Directive →
Rewrite the data below, changing every "Screen dimensions" to "Screen size" and leaving everything else as it is.

Material for the task →
════════════════

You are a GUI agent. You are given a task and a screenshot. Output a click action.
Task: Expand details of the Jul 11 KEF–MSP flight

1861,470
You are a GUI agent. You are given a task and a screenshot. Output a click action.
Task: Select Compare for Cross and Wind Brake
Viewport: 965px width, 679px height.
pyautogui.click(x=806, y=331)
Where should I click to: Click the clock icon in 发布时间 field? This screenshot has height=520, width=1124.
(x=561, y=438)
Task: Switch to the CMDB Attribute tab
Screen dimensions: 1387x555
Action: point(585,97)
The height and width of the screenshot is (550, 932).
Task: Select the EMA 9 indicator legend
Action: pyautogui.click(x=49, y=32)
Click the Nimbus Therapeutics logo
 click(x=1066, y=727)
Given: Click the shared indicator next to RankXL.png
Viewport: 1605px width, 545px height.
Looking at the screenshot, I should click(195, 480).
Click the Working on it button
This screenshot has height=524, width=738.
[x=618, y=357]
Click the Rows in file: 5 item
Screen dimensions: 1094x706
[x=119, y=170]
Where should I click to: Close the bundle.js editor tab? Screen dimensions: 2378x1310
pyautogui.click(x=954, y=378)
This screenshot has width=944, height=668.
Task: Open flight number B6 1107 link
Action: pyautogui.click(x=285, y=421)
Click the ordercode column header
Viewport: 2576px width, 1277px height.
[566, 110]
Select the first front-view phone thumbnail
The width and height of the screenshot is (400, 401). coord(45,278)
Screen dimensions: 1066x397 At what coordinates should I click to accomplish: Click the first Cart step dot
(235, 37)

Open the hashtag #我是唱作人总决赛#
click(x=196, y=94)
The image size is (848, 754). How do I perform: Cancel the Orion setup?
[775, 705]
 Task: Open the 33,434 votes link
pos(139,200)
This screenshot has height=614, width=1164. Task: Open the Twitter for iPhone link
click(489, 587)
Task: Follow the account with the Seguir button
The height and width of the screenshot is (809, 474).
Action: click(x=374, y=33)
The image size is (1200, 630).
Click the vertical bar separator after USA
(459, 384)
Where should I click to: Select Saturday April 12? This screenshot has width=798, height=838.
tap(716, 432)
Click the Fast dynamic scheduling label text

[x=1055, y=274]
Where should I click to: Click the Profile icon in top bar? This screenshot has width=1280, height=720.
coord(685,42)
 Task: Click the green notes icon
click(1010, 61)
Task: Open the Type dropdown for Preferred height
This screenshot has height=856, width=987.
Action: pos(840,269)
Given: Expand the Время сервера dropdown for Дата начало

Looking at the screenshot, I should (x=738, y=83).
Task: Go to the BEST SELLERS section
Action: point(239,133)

════════════════

Correct result →
You are a GUI agent. You are given a task and a screenshot. Output a click action.
Task: Expand details of the Jul 11 KEF–MSP flight

1861,470
You are a GUI agent. You are given a task and a screenshot. Output a click action.
Task: Select Compare for Cross and Wind Brake
Viewport: 965px width, 679px height.
pyautogui.click(x=806, y=331)
Where should I click to: Click the clock icon in 发布时间 field? This screenshot has height=520, width=1124.
(x=561, y=438)
Task: Switch to the CMDB Attribute tab
Screen size: 1387x555
Action: point(585,97)
The height and width of the screenshot is (550, 932).
Task: Select the EMA 9 indicator legend
Action: pyautogui.click(x=49, y=32)
Click the Nimbus Therapeutics logo
 click(x=1066, y=727)
Given: Click the shared indicator next to RankXL.png
Viewport: 1605px width, 545px height.
Looking at the screenshot, I should click(195, 480).
Click the Working on it button
This screenshot has height=524, width=738.
[x=618, y=357]
Click the Rows in file: 5 item
Screen size: 1094x706
[x=119, y=170]
Where should I click to: Close the bundle.js editor tab? Screen size: 2378x1310
pyautogui.click(x=954, y=378)
This screenshot has width=944, height=668.
Task: Open flight number B6 1107 link
Action: pyautogui.click(x=285, y=421)
Click the ordercode column header
Viewport: 2576px width, 1277px height.
[566, 110]
Select the first front-view phone thumbnail
The width and height of the screenshot is (400, 401). coord(45,278)
Screen size: 1066x397 At what coordinates should I click to accomplish: Click the first Cart step dot
(235, 37)

Open the hashtag #我是唱作人总决赛#
click(x=196, y=94)
The image size is (848, 754). How do I perform: Cancel the Orion setup?
[775, 705]
 Task: Open the 33,434 votes link
pos(139,200)
This screenshot has height=614, width=1164. Task: Open the Twitter for iPhone link
click(489, 587)
Task: Follow the account with the Seguir button
The height and width of the screenshot is (809, 474).
Action: click(x=374, y=33)
The image size is (1200, 630).
Click the vertical bar separator after USA
(459, 384)
Where should I click to: Select Saturday April 12? This screenshot has width=798, height=838.
tap(716, 432)
Click the Fast dynamic scheduling label text

[x=1055, y=274]
Where should I click to: Click the Profile icon in top bar? This screenshot has width=1280, height=720.
coord(685,42)
 Task: Click the green notes icon
click(1010, 61)
Task: Open the Type dropdown for Preferred height
This screenshot has height=856, width=987.
Action: pos(840,269)
Given: Expand the Время сервера dropdown for Дата начало

Looking at the screenshot, I should (x=738, y=83).
Task: Go to the BEST SELLERS section
Action: point(239,133)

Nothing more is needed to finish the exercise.